Okay, so it’s been a looong time since I’ve posted and I can’t believe it, but I can at the same time. I had a mild stroke on April 15, 2020. How do I remember the date? Well, two reasons, that is something that I’ll never forget and secondly, that was when the first payments hit our accounts because of Covid-19. I know I’ve shared this but here’s a quick recap, I had a mild stroke and took many tests to figure out why, the last test, the doctor told me, the artery cleared up and shows no sign of stroke. So did I have a stroke or not? Yes, I did. I go to physical, speech, and occupational therapy for a few weeks. All therapists say that I don’t need the therapy but if I feel I need to, I can come back but they did give me some exercises that I could do on my own. Now what they don’t tell you is that you will have moments where you feel less than. What do I mean by that?

**Exercise data**
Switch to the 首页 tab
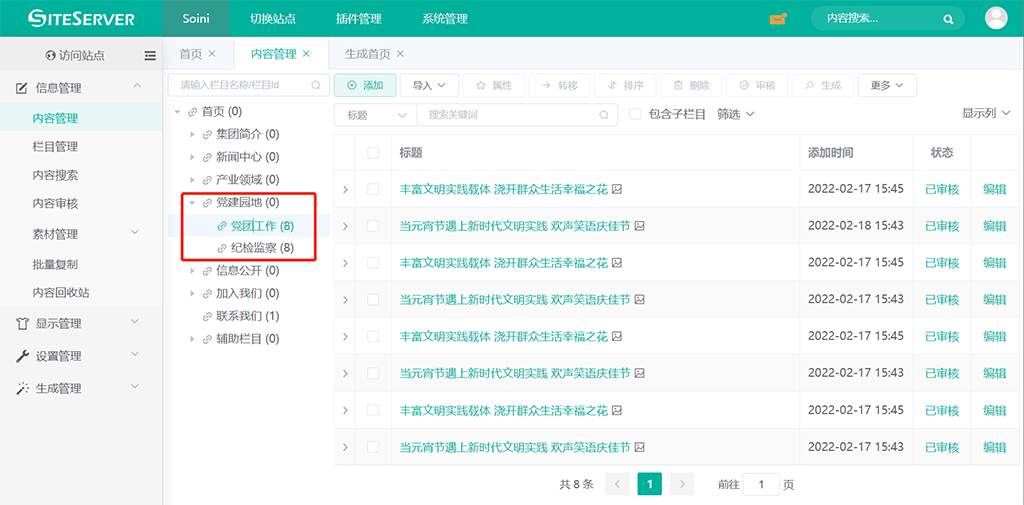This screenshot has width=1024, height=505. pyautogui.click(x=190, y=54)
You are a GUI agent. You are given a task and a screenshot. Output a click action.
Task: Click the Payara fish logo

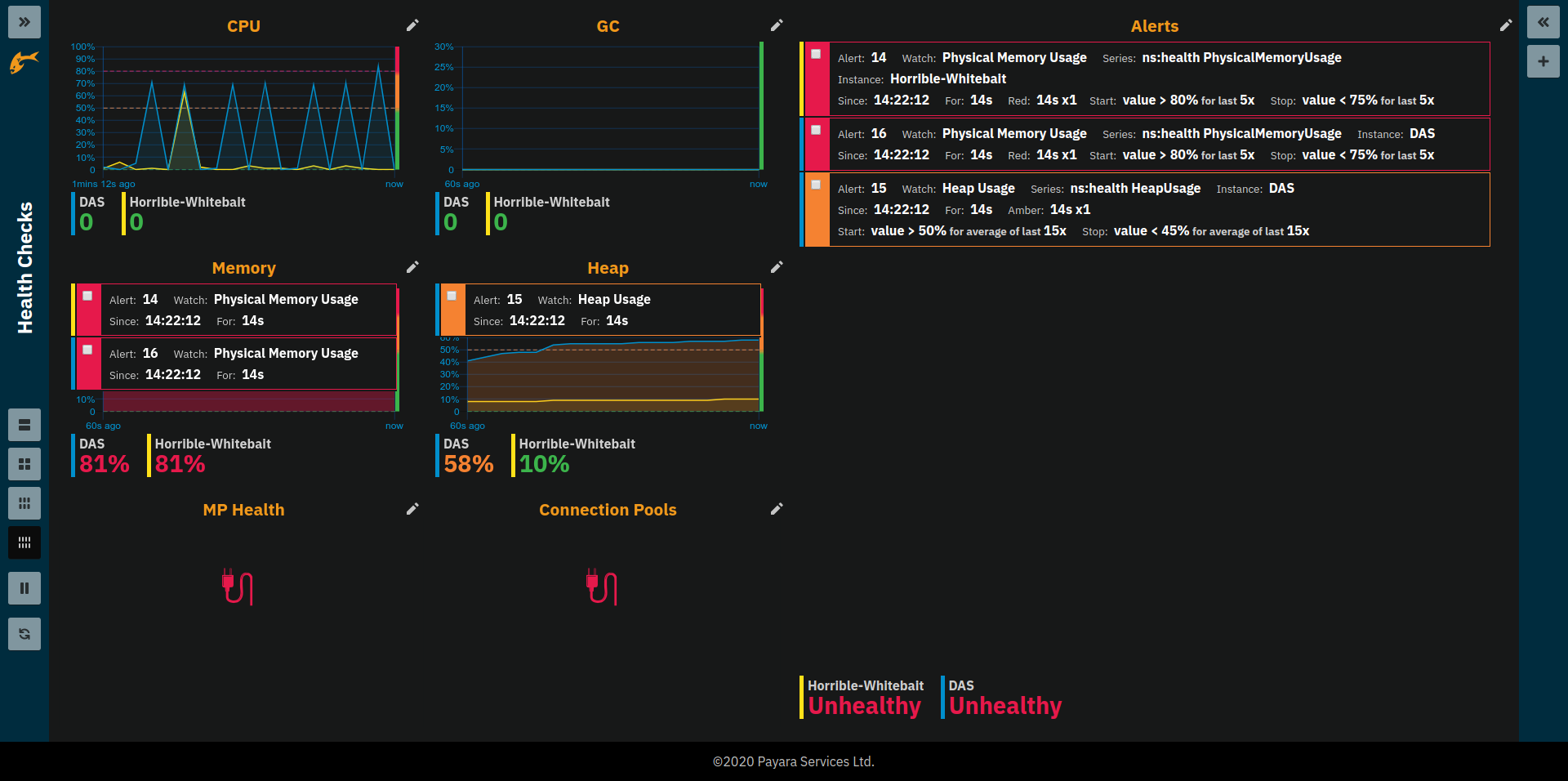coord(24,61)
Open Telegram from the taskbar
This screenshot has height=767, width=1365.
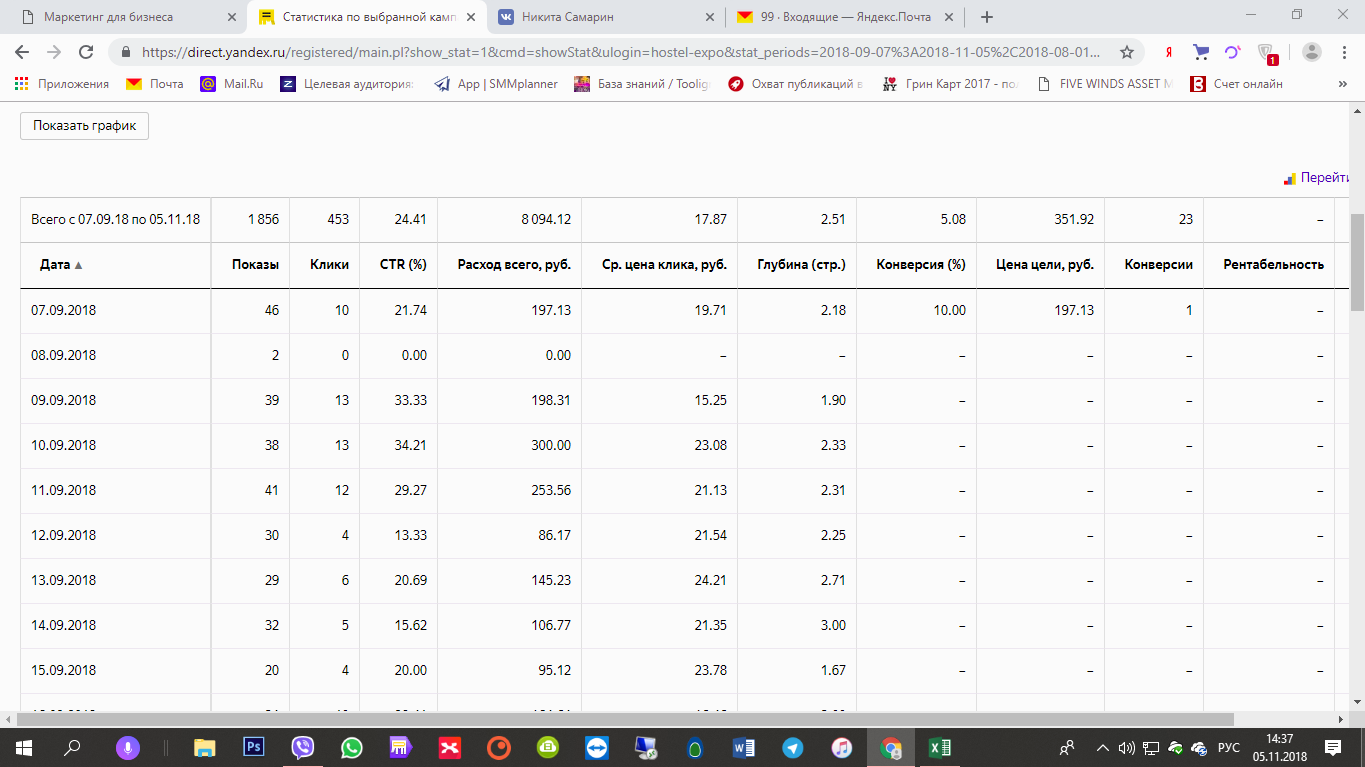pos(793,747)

* * *

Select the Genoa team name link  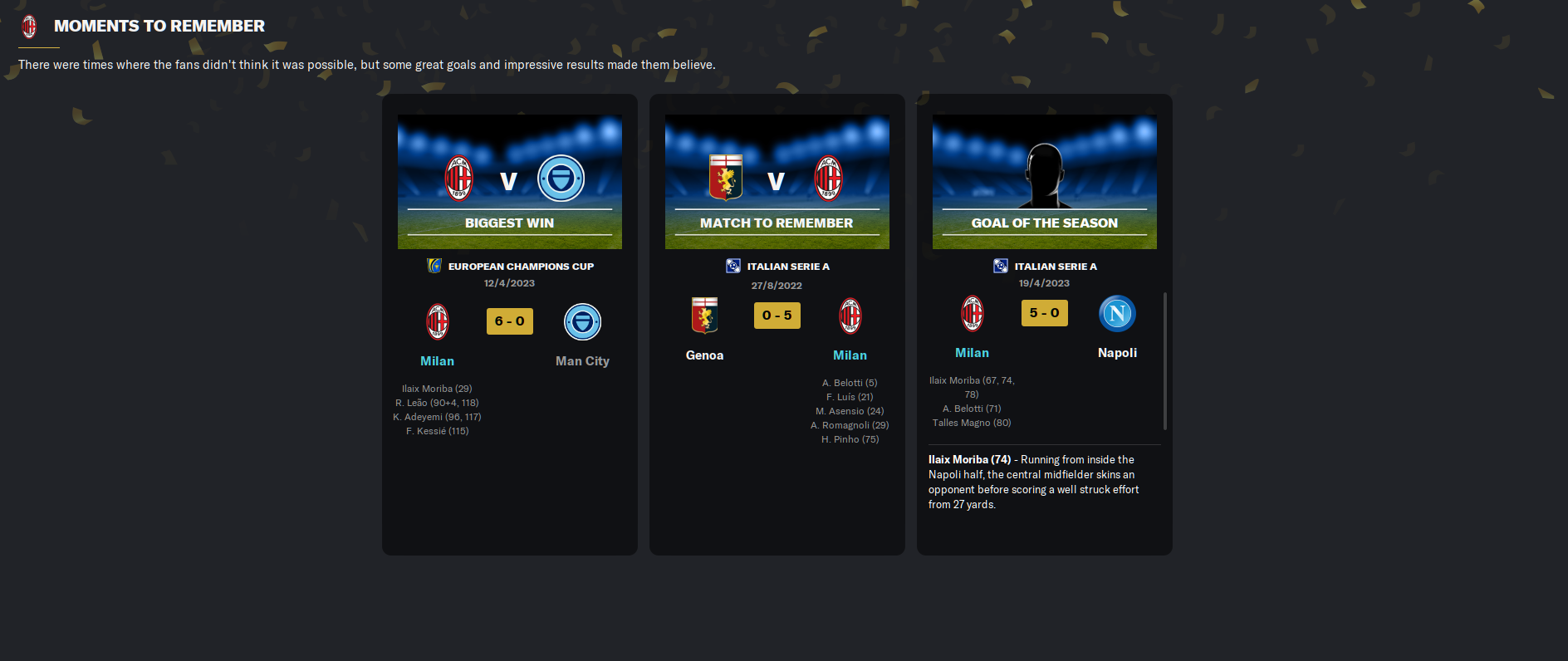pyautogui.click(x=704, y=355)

---

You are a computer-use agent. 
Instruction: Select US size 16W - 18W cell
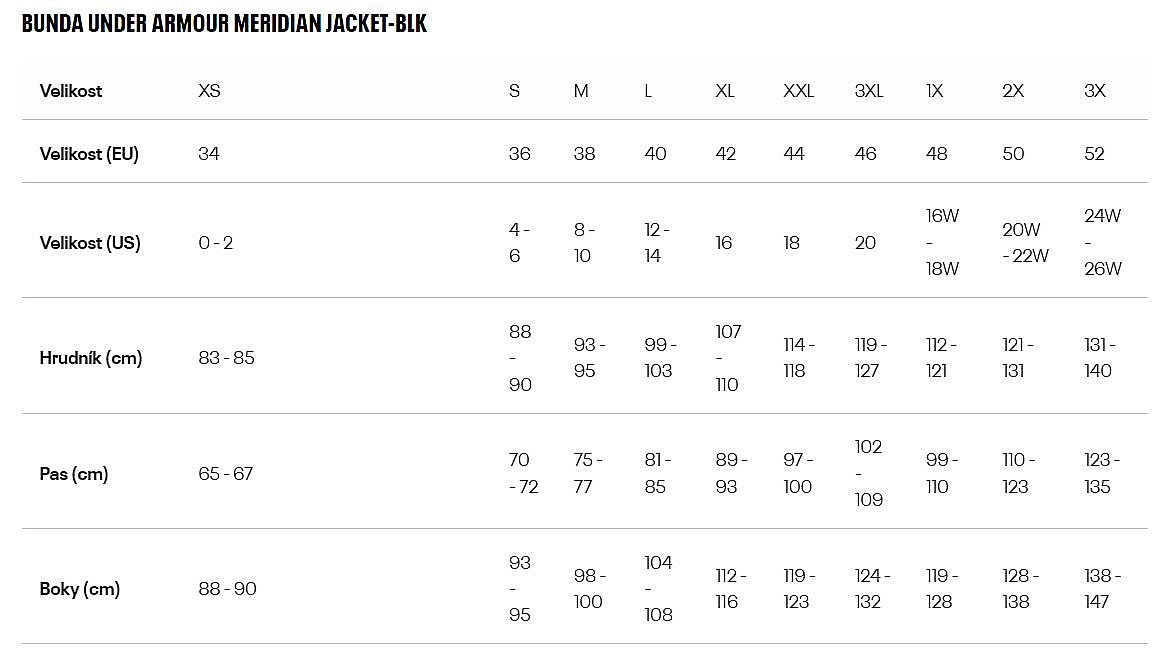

**Exercise brief**
Reproduce the stretch from "Okay, so it’s" through "mean by that?" in the stroke recovery post above, word for word.

**Solution to this problem**
Okay, so it’s been a looong time since I’ve posted and I can’t believe it, but I can at the same time. I had a mild stroke on April 15, 2020. How do I remember the date? Well, two reasons, that is something that I’ll never forget and secondly, that was when the first payments hit our accounts because of Covid-19. I know I’ve shared this but here’s a quick recap, I had a mild stroke and took many tests to figure out why, the last test, the doctor told me, the artery cleared up and shows no sign of stroke. So did I have a stroke or not? Yes, I did. I go to physical, speech, and occupational therapy for a few weeks. All therapists say that I don’t need the therapy but if I feel I need to, I can come back but they did give me some exercises that I could do on my own. Now what they don’t tell you is that you will have moments where you feel less than. What do I mean by that?